§ **対象の文章**:
私の好きな小説10選とそれらを選んだ理由を紹介します。私の人格形成に大きく寄与した、思い入れのある小説です。

小説10選:選んだ基準と背景

以前 X(Twitter)で #名刺がわりの小説10選 というタグで、10作を紹介しました。

選んだ基準は、単に「面白かった」だけでなく、「読んでよかった」「この本を読んだから今の自分がある」「強く印象に残っている」という点を重視しました。そのためか、30代前半までの感受性が強い人格形成期に読んだ小説が中心です。また、私が好む小説の傾向として、「知的好奇心が刺激される」「社会性が強く、勉強になる」「実話ベース」であり、その方面の小説が多いです。

小説10選の紹介

10選は以下のとおりです。私自身の読書経験をベースに、選んだ理由を付記しています。なお、順序に深い意味はありません。

ワイルド・スワン(ユン・チアン)

中国の文化大革命の時期を中心にした、祖母・母・作者の3世代の自伝的小説です。読んでいて、衝撃を受ける回数・度合いが最も大きかった小説の一つです。実話ベースで、描写がしつこいくらい具体的だったことが印象に残っていて、「事実は小説よりも奇なり」がぴったり当てはまります。私は実話ベースの小説が好きですが、その起点となりました。

坂の上の雲(司馬遼太郎)

日露戦争の戦況の変遷や、当時の日本を描いた歴史小説です。司馬遼太郎の小説は、史実に忠実なのかという点では議論がありますが、そこを割り引いても「考えるきっかけ」「勉強するきっかけ」を最も多く与えてくれた小説です。特に「日本」という国、日本人としてのアイデンティティについて意識させられました。

三国志(吉川英治)

§ **データ抜粋**:
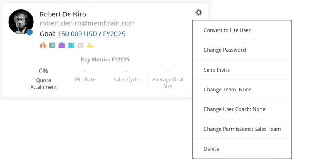The width and height of the screenshot is (327, 161).
Task: Open Robert De Niro's profile photo
Action: point(21,22)
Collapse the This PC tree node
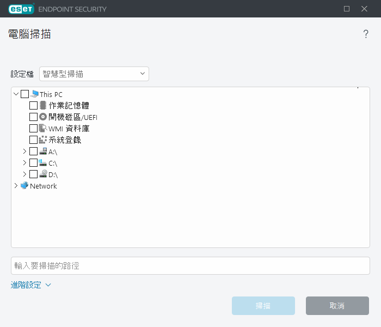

§ **作業内容**:
• a. 好きな小説10選の文章から、「私の好きな小説10選とそれら」から「ワイルド・スワン(ユン・チアン)」までの部分を一字も変えずに抜き出して返せ。
• b. 好きな小説10選を紹介する文章を、最後の行の後から書き継げ。

§ **回答一覧**:
• a.
私の好きな小説10選とそれらを選んだ理由を紹介します。私の人格形成に大きく寄与した、思い入れのある小説です。

小説10選:選んだ基準と背景

以前 X(Twitter)で #名刺がわりの小説10選 というタグで、10作を紹介しました。

選んだ基準は、単に「面白かった」だけでなく、「読んでよかった」「この本を読んだから今の自分がある」「強く印象に残っている」という点を重視しました。そのためか、30代前半までの感受性が強い人格形成期に読んだ小説が中心です。また、私が好む小説の傾向として、「知的好奇心が刺激される」「社会性が強く、勉強になる」「実話ベース」であり、その方面の小説が多いです。

小説10選の紹介

10選は以下のとおりです。私自身の読書経験をベースに、選んだ理由を付記しています。なお、順序に深い意味はありません。

ワイルド・スワン(ユン・チアン)

• b.
私はどんな人物に惹かれるのだろう?と自問することがありましたが、本書を読んで「諸葛孔明」がその答えに近いと認識しました。頭が良い人の戦略・知恵が事態を大きく動かす話が好きなのです。また話の概要は幼少期から知ってたのに、読んだのは社会人になってからで、「もっと早く読んでおけば良かった」と最も強く思った小説です。

落日燃ゆ(城山三郎)

平和志向の文官でありながら東京裁判でA級戦犯として処刑された広田弘毅(元首相・外相)の伝記的な小説です。私は大学生のある時期までほとんど読書習慣がありませんでした。本書を読んで、読書の面白さ、読書を通じて学ぶことの必要性を認識し、私を読書好き人間に転換させてくれた小説です。

白い巨塔(山崎豊子)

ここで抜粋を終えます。